Building, Unknown, Co. Dublin
Co. Dublin |
Utility Structures
Some places are recorded precisely because they have been lost.
Somewhere in County Dublin there once stood a stone house that served as an office, a structure ordinary enough in its function yet now so thoroughly detached from any fixed point on the landscape that it survives only as a single line in a seventeenth-century survey. It is a monument defined almost entirely by its absence.
The reference comes from the Civil Survey of 1654 to 1656, a comprehensive attempt by Cromwellian administrators to document land ownership and physical features across Ireland in the aftermath of the wars of the 1640s. The survey recorded, among thousands of other details, a stone house then in use as an office.

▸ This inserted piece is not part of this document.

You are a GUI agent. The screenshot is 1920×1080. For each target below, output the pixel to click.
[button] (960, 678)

The source, as cited by Simington in 1945, offers little more than that. No townland is firmly attached to it, no owner named in the notes, no indication of size or condition. The record exists; the building, if it survived at all beyond that decade, has left no traceable footprint. Geraldine Stout, who compiled the monument record uploaded in September 2011, noted plainly that the exact location of the monument is unknown.

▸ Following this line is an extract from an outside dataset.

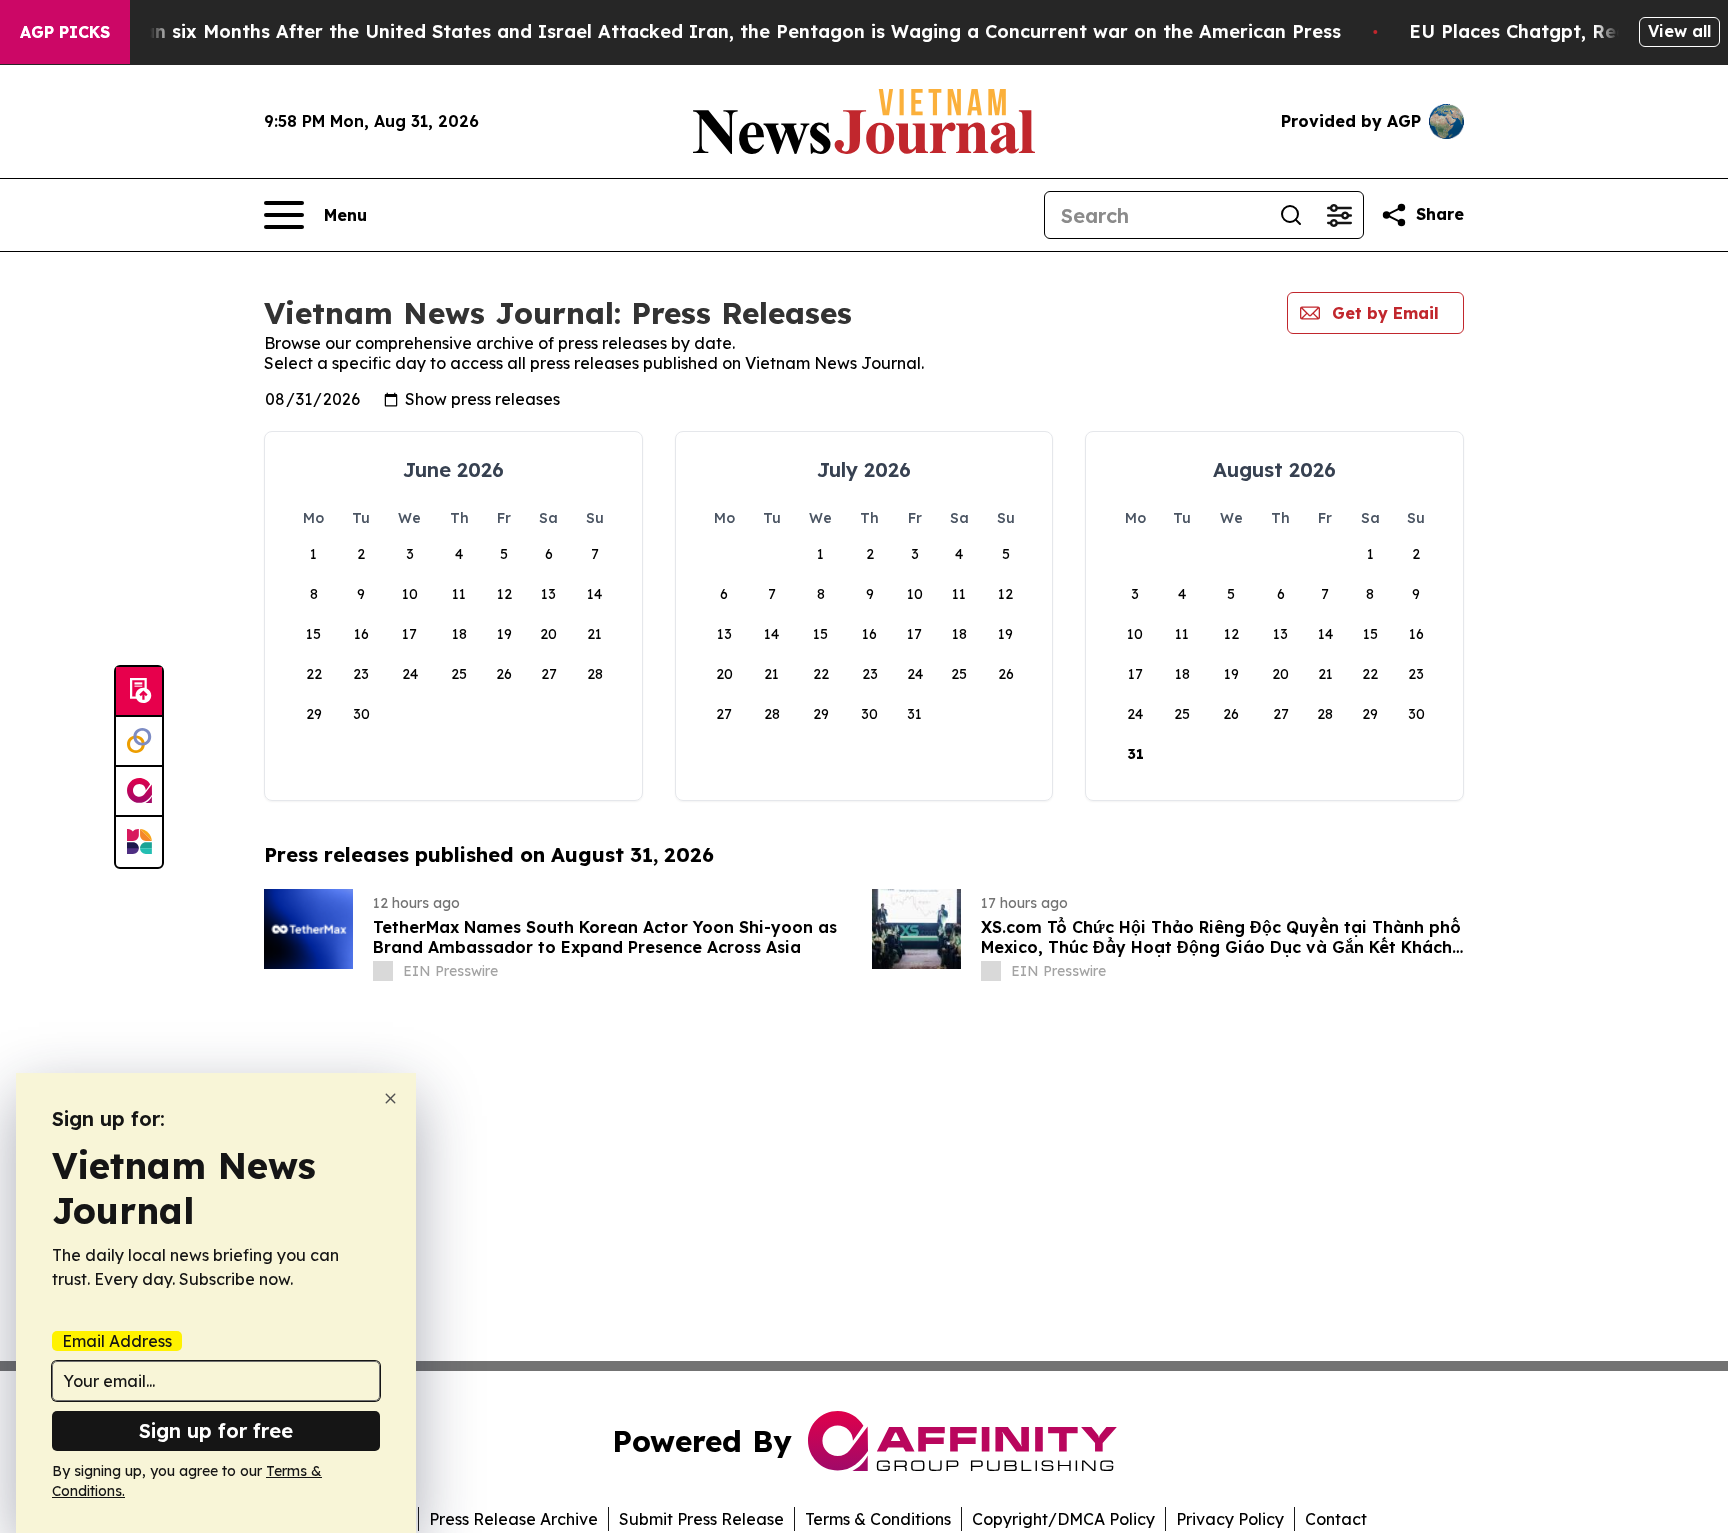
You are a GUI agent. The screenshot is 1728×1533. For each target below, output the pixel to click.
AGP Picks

There is, practically speaking, nothing to visit here, and that is precisely what makes the record worth knowing about. It sits in the national monuments database as a kind of placeholder, an acknowledgement that the historical record can gesture towards a thing without being able to point at it. For anyone interested in how early modern Ireland was mapped and surveyed, the Civil Survey itself is the more rewarding object of study. Stout's note is a small, honest admission that archaeology and history do not always resolve into coordinates.